Areas trained: CHEST, TRICEPS, CORE

Technique

* Place your hands directly beneath your shoulders with your body straight in a high-plank position.

* Start slowly lowering your whole body down to the ground by bending your elbows, being careful not to drop your hips.

* Once your chest is a few inches from the ground, push yourself back up to the starting position and repeat.

HOT TIP: Beginners should start in a box position on their knees

4. JUMPING LUNGE

Areas trained: GLUTES, QUADS, CORE

Technique

* Keeping your body straight and chest up, start in the bottom of a lunge position with both knees at a 90-degree angle with your back knee hovering a few inches from the ground.

* From that position jump straight up and switch legs so that your other leg is now in front.

* Land softly and repeat, switching legs with each rep.

SAFETY TIP: Don’t let your front knee go past your toes

5. BICYCLE CRUNCH

Areas trained: STOMACH, SIDES

Technique

* Lay flat on the floor with your lower back pressed to the ground (pull your belly button towards your spine).

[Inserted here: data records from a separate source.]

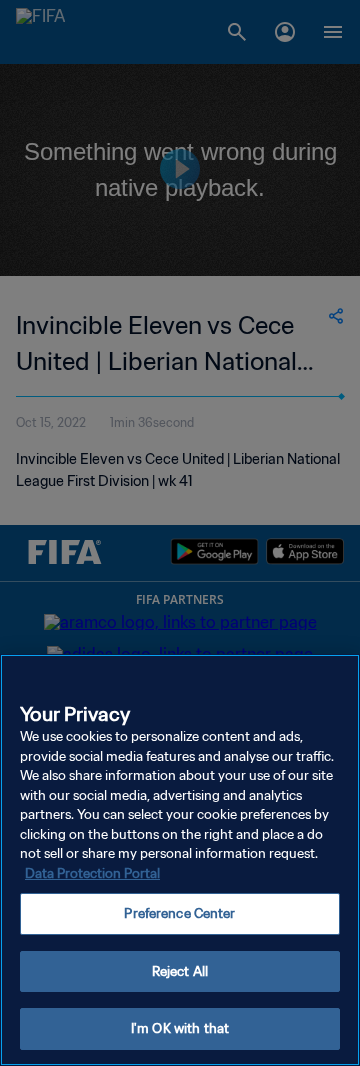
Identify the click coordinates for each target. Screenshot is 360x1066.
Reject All (180, 971)
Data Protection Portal (92, 873)
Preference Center (179, 913)
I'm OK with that (180, 1028)
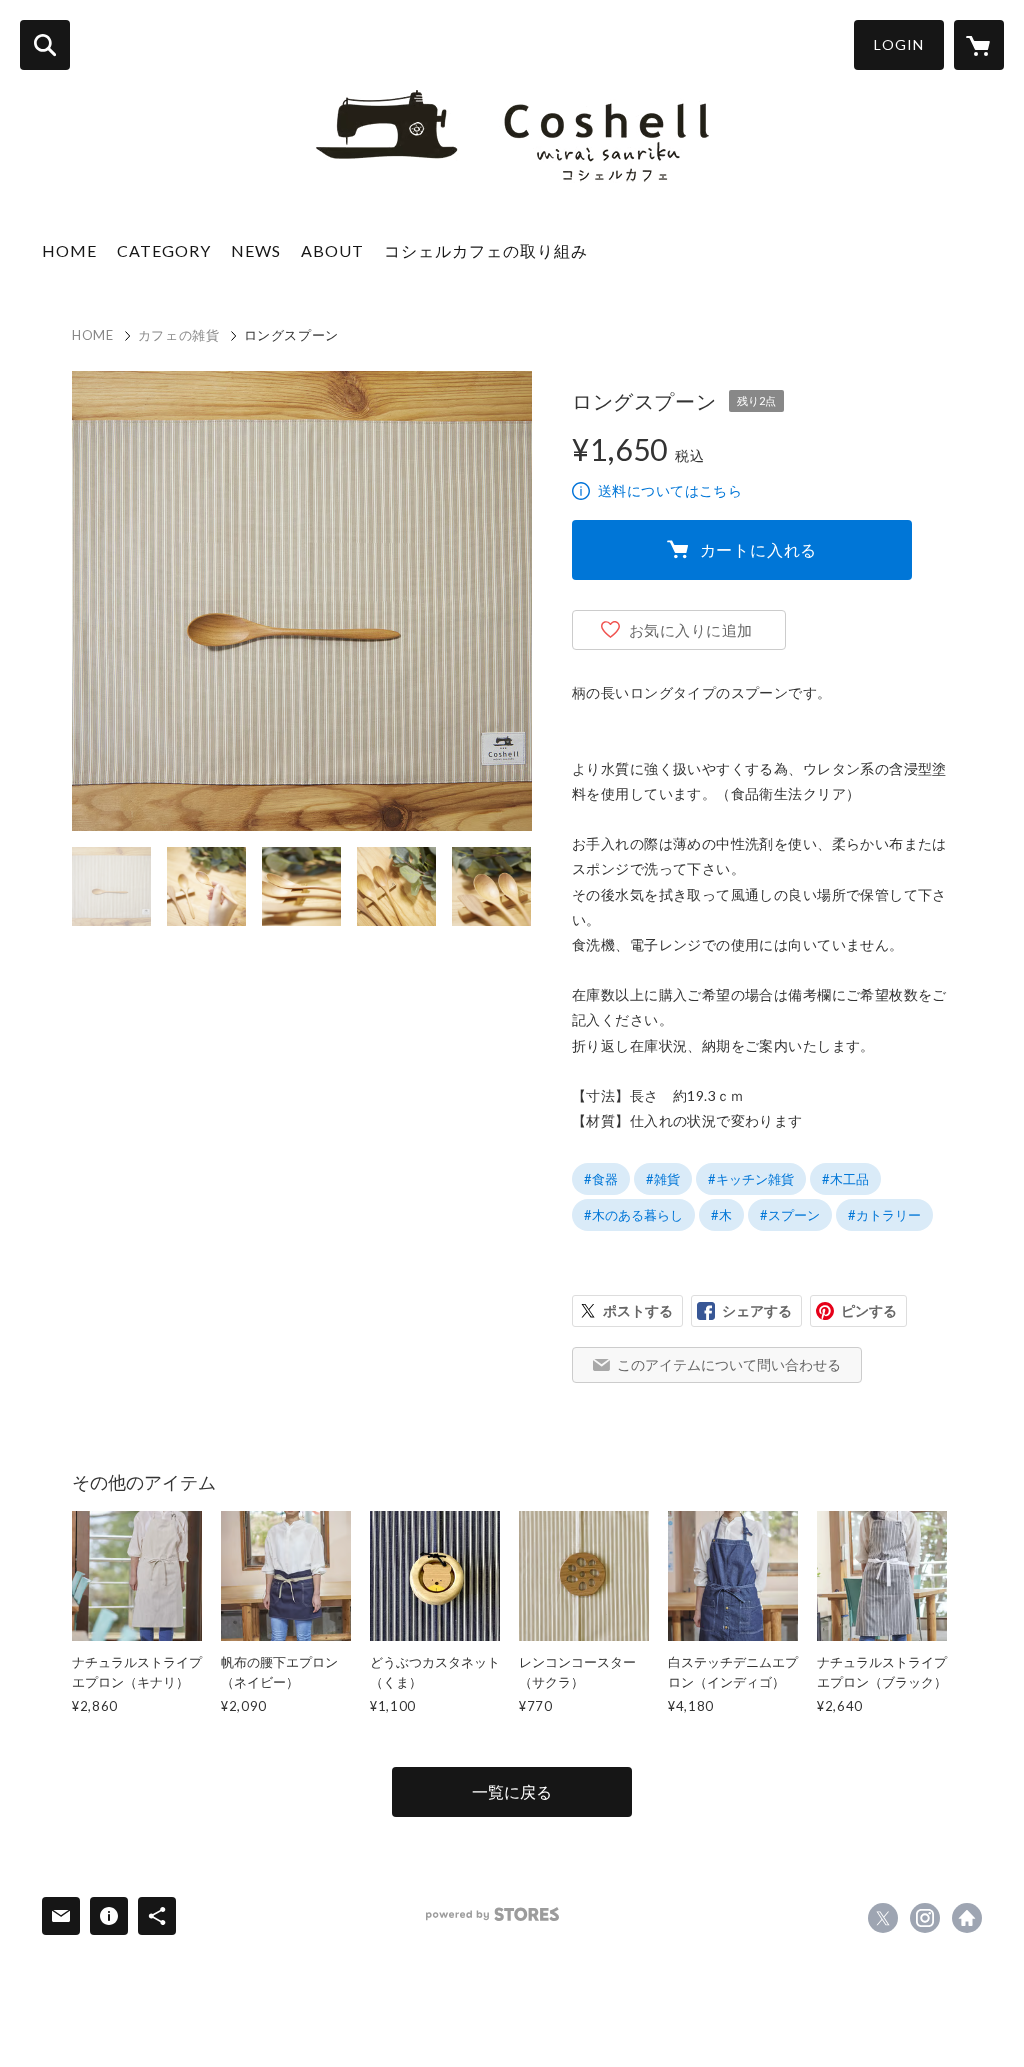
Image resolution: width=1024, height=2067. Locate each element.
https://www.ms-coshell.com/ (967, 1918)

* Put your hands by your ears, then bring your knees in towards your chest and lift your shoulder blades off the ground.

* Straighten your right leg out to around a 45-degree angle to the ground while turning your upper body to the left, bringing your right elbow towards the left knee.

* Switch sides by straightening your left leg out, turning your upper body to the right and bringing your left elbow to your right knee.

* Switch sides with each rep.

6. MOUNTAIN CLIMBER

Areas trained: CORE, HIPS

Technique

* Start in a high-plank position with your weight distributed evenly through your hands and toes.

* Bend one leg by driving your knee towards your chin so the leg is bent with the top of your bent leg close to your body.

* Explosively switch legs so your opposite leg is now bent beneath your hips. Switch legs repeatedly.

SAFETY TIP: Keep your hips in line with the rest of your body throughout.